Chart of the week: Home Depot (HD)

Floridians, Georgians, Carolinians, and even Virginians have crowded their local Home Depot stores for supplies to shore up their homes and businesses against Hurricane Dorian. 

As a result, shares of Home Depot (HD) traded to an all-time intraday high of $229.27 on August 30. 

The daily chart below shows the stock above a “golden cross” since April 15, when the blue 50-day simple moving average (SMA) rose above the green 200-day SMA, indicating higher prices will follow

Daily charts provide a roadmap of how a stock has traded over the last 52 weeks and typically cover a time horizon of a rolling three to five weeks. 

The daily bars (in black) show the high, low, and close for each day of the last 52 weeks, ending in the current price. The moving averages show levels of support or resistance as the stock trends higher or lower. (Read more about SMAs here.) 

Click to enlarge

Yesterday morning, the stock crossed its semiannual and quarterly pivots at $226.64 and $227.45, respectively. And it’s now poised for a test of its September risky level at $235.20. Plus, the stock isn’t fundamentally cheap—its P/E ratio is 22.29, with a dividend yield of 2.39%.

The need for plywood and other home fortification products—not to mention post-hurricane repairs—will only increase household debt. Home Depot faces the risk that homeowners will return the home protection products they didn’t need. But in the longer term, it faces the bigger issue of increasing household debt and shrinking revenues. 

I mentioned last week that most households on Main Street USA continue to live paycheck to paycheck. Homeowners may be forced to tap the record $6.3 trillion in appraised home equity versus their mortgage debt. This available cash grew by about $335 billion in the second quarter.
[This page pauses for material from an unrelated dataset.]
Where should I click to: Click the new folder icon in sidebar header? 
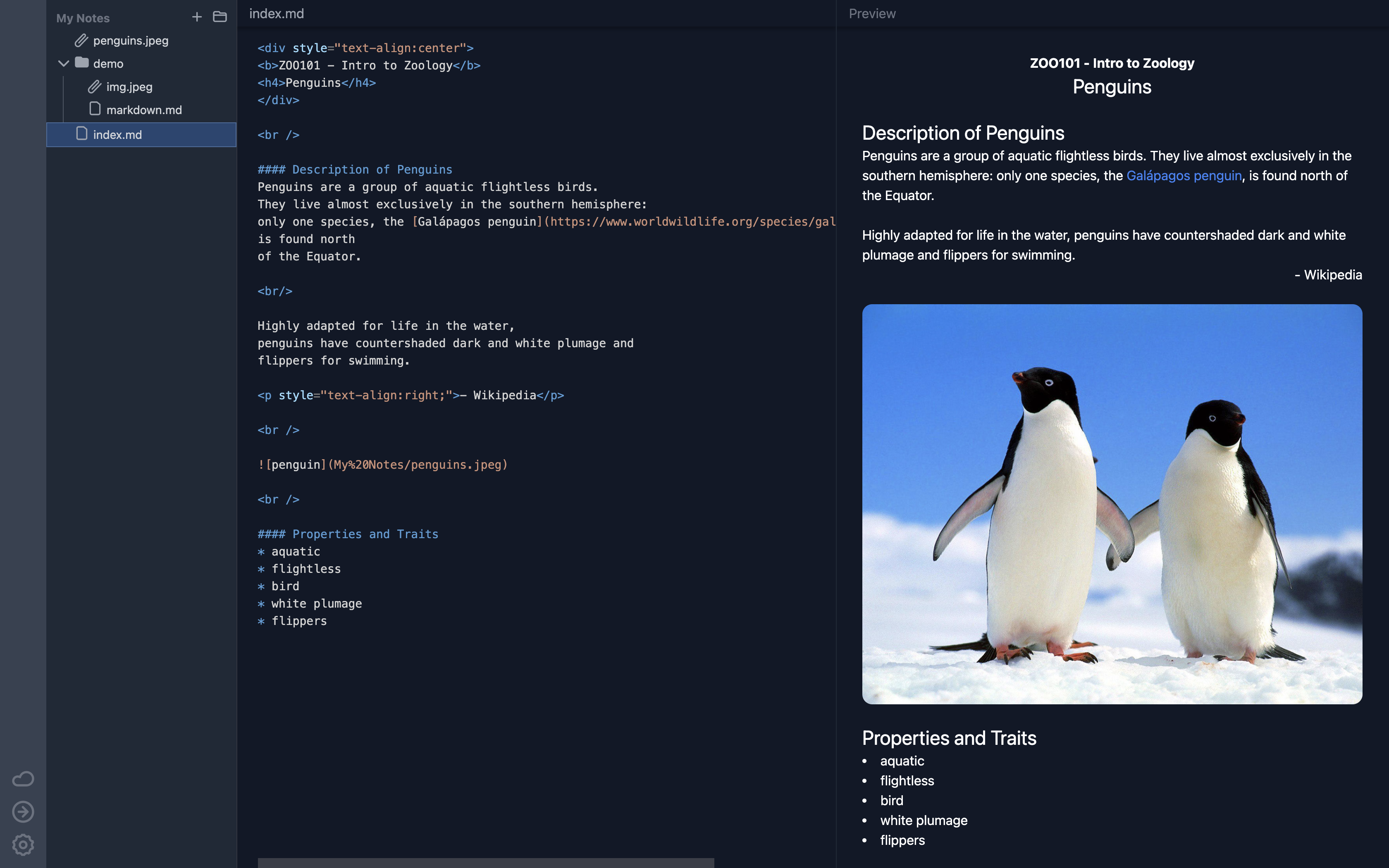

It’s estimated that 45 million households have excess equity and about half have mortgages that can be refinanced at today’s posted mortgage rate of 3.49%. The problem with refinancing is that homeowners will be increasing mortgage debt just as household debt increases. At the same time, mortgage delinquencies are on the rise.

This is why I’ve warned of a recession. And why it’s time to book profits on Home Depot…
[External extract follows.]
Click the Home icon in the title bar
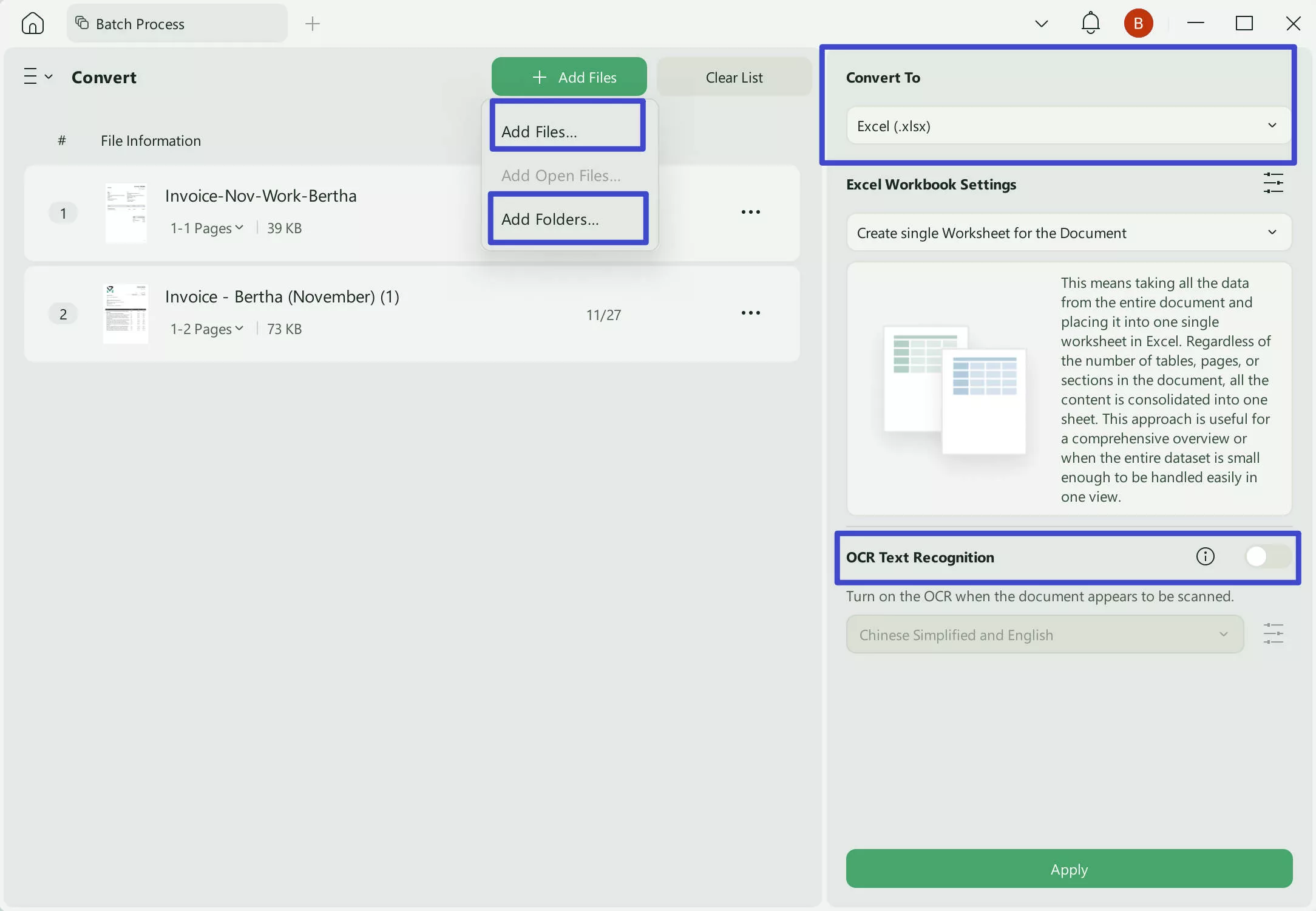This screenshot has height=911, width=1316. click(x=32, y=23)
The horizontal lines in the chart are Home Depot’s strategic trading levels (see box below):

  • Risky (monthly): $235.20 (above the chart)
  • Pivot (quarterly): $227.45
  • Pivot (semiannual): $226.64
  • Pivot (annual): $207.37

Trading strategy

Book profits on Home Depot (HD) on strength towards the September risky level of $235.20. 
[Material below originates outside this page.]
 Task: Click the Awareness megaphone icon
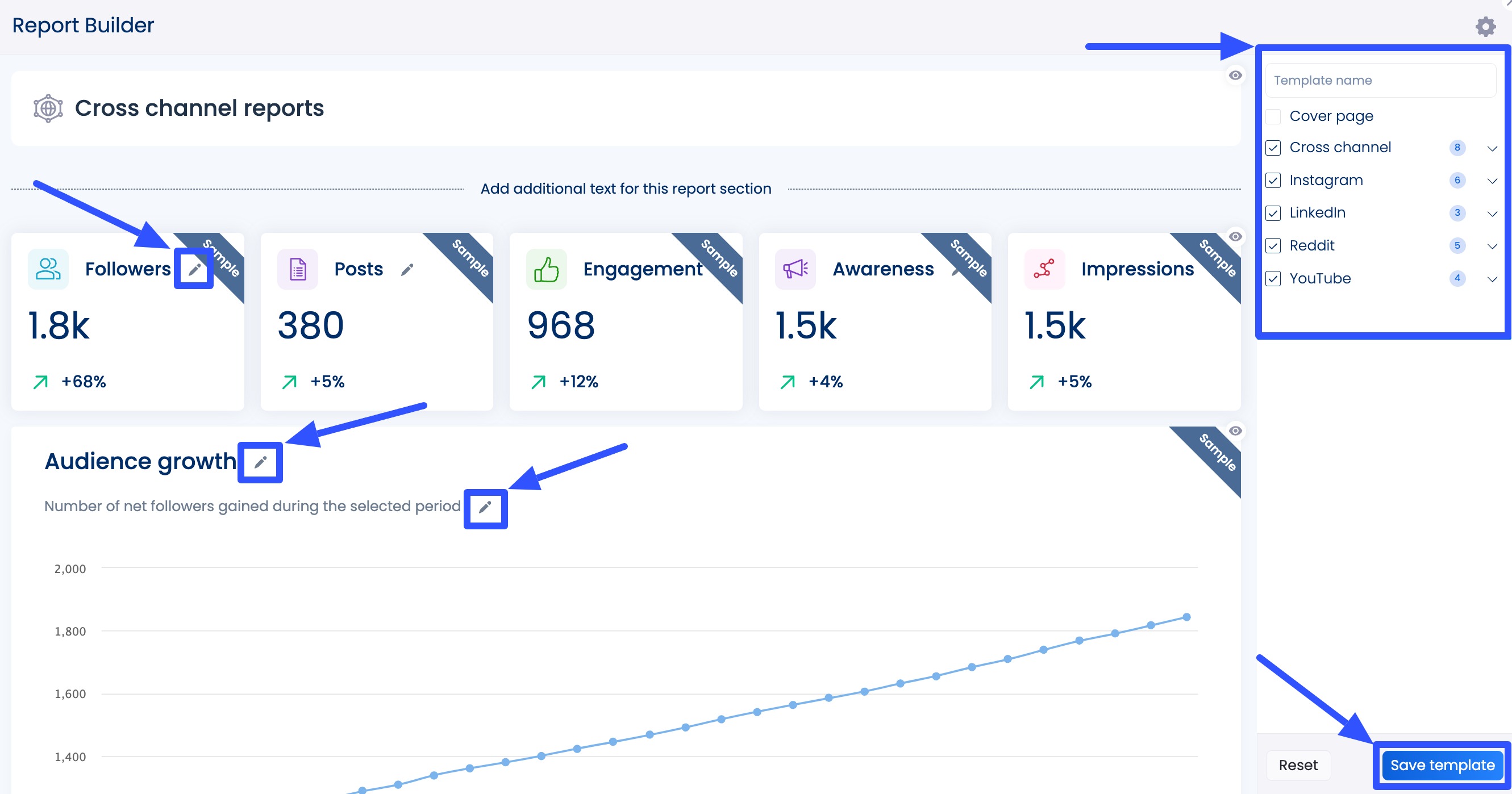(x=795, y=269)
This call is based upon the high probability that the stock returns to its annual pivot at $207.40. This level was a magnet between April 18 and August 19.

How to use trading levels

Value, pivot, and risky levels on a chart pinpoint strategic buy and sell levels. They’re a great tool for maximizing gains and limiting losses on stocks you plan to hold long-term.

Risky level: sits above where the stock is trading

Pivot level: often sits right around where the stock is trading. A pivot level is a value level or risky level that was violated within its time horizon. Pivots act as magnets and have a high probability of being tested again before the time horizon expires. 

Value level: sits below where the stock is trading

The general idea is to buy around a value level line and reduce holdings around the risky level line. You can rebuild your position on weakness.